Friday, March 27, 2015

Hate Your Job? So Does Almost Everyone Else

Knowing you're not alone in hating your job probably won't hate your job any less, but maybe it will brighten your miserable day?

I really love my job here at Geekosystem, but it turns out I’m in the minority.According to a Gallup survey only 30% of the 100 million Americans with a full-time job are “actively engaged” at the workplace. Half the workforce is “not engaged,” and the remaining 20% are “actively disengaged,” meaning they straight up hate their job and, “roam the halls spreading discontent.”

The levels of how “engaged” workers are might sound a little vague, so to clear them up I’ll use examples of the last three jobs I’ve had. As I’ve said, I love my current job at Geekosystem. I’m what Gallup would call “actively engaged.” When I’m at work I actively try to help this site do better. I enjoy what I do, and the atmosphere in which I get to do it. Just 30% of the American workforce feels the way I do about their job.

Before coming to Geekosystem, I worked as a substitute teacher. I didn’t love teaching, but I certainly didn’t hate it. I wasn’t miserable at work, but I was far from “actively engaged.” I showed up. Reviewed the lesson plans, and just tried to get through the day so I could go home and take a nap. I was “not engaged.” 50% of workers in America feel that way about their job. It’s not the worst thing in their lives, but it’s not what they’re passionate about.
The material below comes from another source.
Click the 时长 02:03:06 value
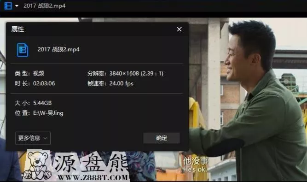307x182 pixels. [x=44, y=83]
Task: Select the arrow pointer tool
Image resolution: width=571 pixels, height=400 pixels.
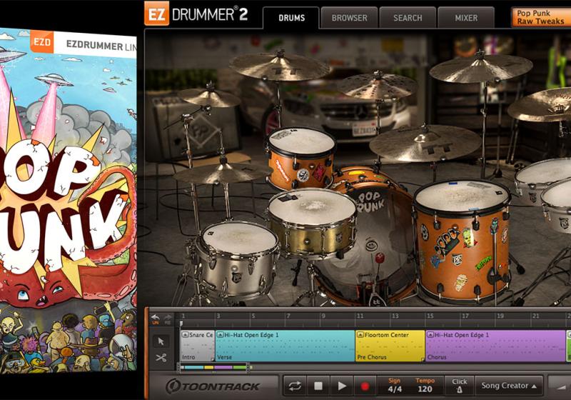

Before subbing, I worked as a waiter and bartender in a chain restaurant, and I hated it. I hated serving people. I hated the company I worked for. I hated the customers. I hated the food we offered. I hated most of the people I worked with. When my manager asked me what he could do to make me happy at work I said, “You could fire me,” and he did. I was as “actively disengaged,” as a person could get.

To the 20 million people who currently feel that way about their jobs:

These numbers are important because the commonly held belief is that an “engaged” workforce is more productive. It’s not just good for you to have a job you love. It also benefits the company you work for, and thus the economy.